=== Verilen Metin ===
31 Ocak 2014

Tahran'dan Paris'e kadın erkek ilişkileri...

Çocuklar dahil tüm oyuncuların gayet iyi oynadığı bu çağdaş siyasal soslu dram, kimi seyircileri mest edebilir. İçine girebilmek koşuluyla...

GEÇMİŞ   

(Le Passe)

 

Yönetim ve senaryo: Ashgar Farhadi

Görüntü: Mahmud Kalari

Müzik: Evgueni Galparine, Youli Galperine

Oyuncular: Berenice Bejo, Tahar Rahim, Ali Mosaffa, Pauline Burlet, Elyes Aguis

Yapım: Fransız filmi.

 

İranlı yönetmen Aşgar (ya da Asghar) Farhadi’yi kendi adıma yıllardır izledim. Oldukça genç sayılabilecek (1972 doğumlu) sanatçı, 2003’deki Dancing in the Dust filminden beri çalışıyor. Bir dönemde çok ünlü ve saygın, ama aslında hep içine kapalı kalmış bir ulusal sinemada ve film yapımının çeşitli güçlüklerle karşılaştığı bir ülkede var olmak, hele dış dünyada tanınmak kolay değil. İşte Farhadi, Abbas Kiarostami veya Muhsin Makhalbaf gibi adlardan sonra bu zor serüvende başa güreşen bir sanatçı artık...

Sonraki filmlerinden Güzel Şehir ve Fireworks Wednesday’i göremedik. Ama About Elly- Elly Hakkında 2009 Berlin şenliğinde büyük ilgi görüp en iyi yönetmen ödülü aldığında oradaydım. A Separation- Bir Ayrılık ise 2011 Berlin’inde yarıştı ve bu kez Altın Ayı’yı aldı. Ayni film, Oscar’da en iyi özgün senaryo ile yetindi.

Le Passe- Geçmiş ise geçen yılın Cannes şenliğinde yarıştı. Yine çok övüldü, çok iyi eleştiriler aldı.  Ve o şenliğe damgasını vuran, hatırlanacak filmlerden biri oldu. Ama önemli bir ödüle ulaşamadı.

Yönetmen yine bir avuç insanın özenle yazılmış ve incelikle sinemalaştırılmış ilişkisini anlatıyor. Ama bu kez (ilk kez) anavatanının dışına çıkmış. Eskilerden Abbas Kiarostami’nin çok iyi bilip yaşadığı bir serüven!..
=== Verilen Malzeme ===
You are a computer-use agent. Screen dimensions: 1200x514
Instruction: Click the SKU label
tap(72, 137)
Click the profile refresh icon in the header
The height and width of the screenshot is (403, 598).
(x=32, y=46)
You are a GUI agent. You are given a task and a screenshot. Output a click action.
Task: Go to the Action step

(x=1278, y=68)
===
=== Verilen Malzeme ===
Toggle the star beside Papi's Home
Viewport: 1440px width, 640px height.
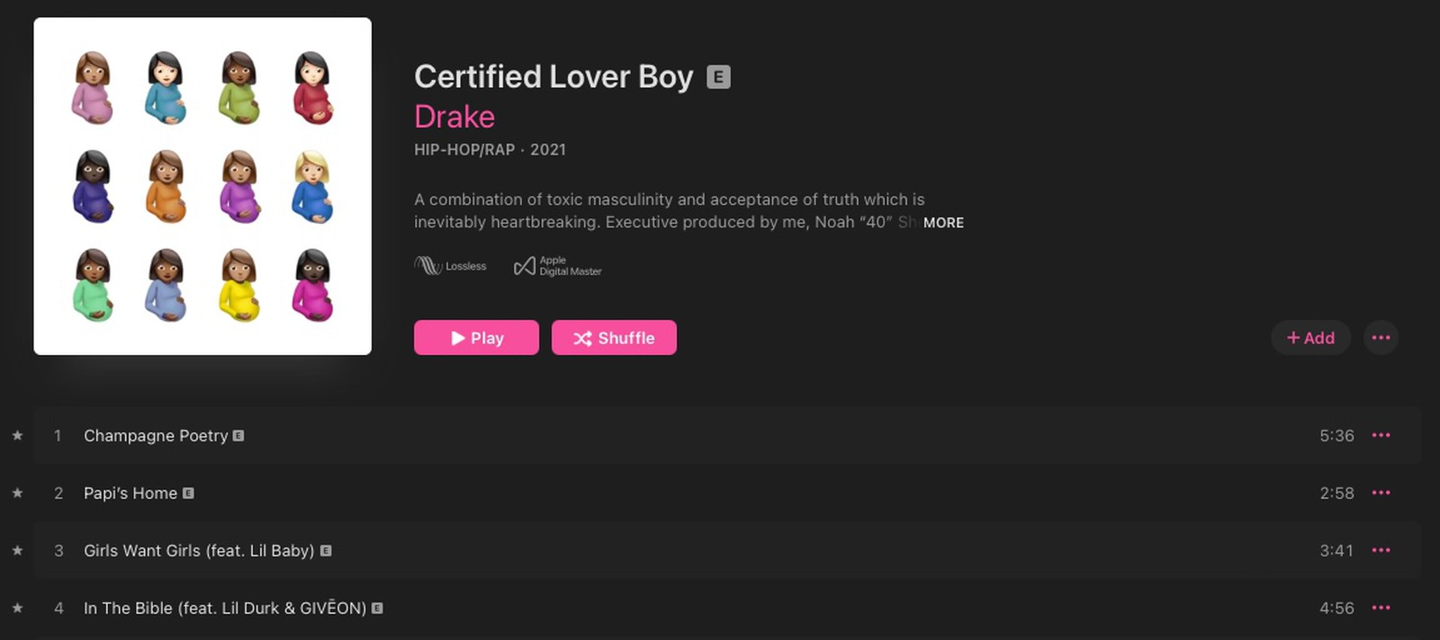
===
=== Verilen Malzeme ===
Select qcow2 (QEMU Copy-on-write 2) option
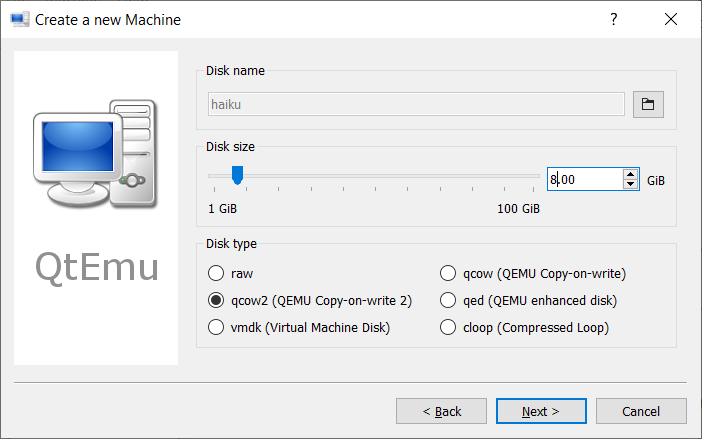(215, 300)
===
> [Alıştırma Görevleri]:
1: Film yazısına göre Geçmiş (Le Passe) hangi şenlikte yarışmıştır?
2: Film yazısında "Sonraki filmlerinden Güzel" sözlerinden başlayıp aşağıya doğru "yaşadığı bir serüven!.." sözlerine kadar uzanan her şeyi eksiksiz yazınız.

> [Sıralı Cevaplar]:
1: Geçen yılın Cannes şenliğinde yarışmıştır.

2:
Sonraki filmlerinden Güzel Şehir ve Fireworks Wednesday’i göremedik. Ama About Elly- Elly Hakkında 2009 Berlin şenliğinde büyük ilgi görüp en iyi yönetmen ödülü aldığında oradaydım. A Separation- Bir Ayrılık ise 2011 Berlin’inde yarıştı ve bu kez Altın Ayı’yı aldı. Ayni film, Oscar’da en iyi özgün senaryo ile yetindi.

Le Passe- Geçmiş ise geçen yılın Cannes şenliğinde yarıştı. Yine çok övüldü, çok iyi eleştiriler aldı.  Ve o şenliğe damgasını vuran, hatırlanacak filmlerden biri oldu. Ama önemli bir ödüle ulaşamadı.

Yönetmen yine bir avuç insanın özenle yazılmış ve incelikle sinemalaştırılmış ilişkisini anlatıyor. Ama bu kez (ilk kez) anavatanının dışına çıkmış. Eskilerden Abbas Kiarostami’nin çok iyi bilip yaşadığı bir serüven!..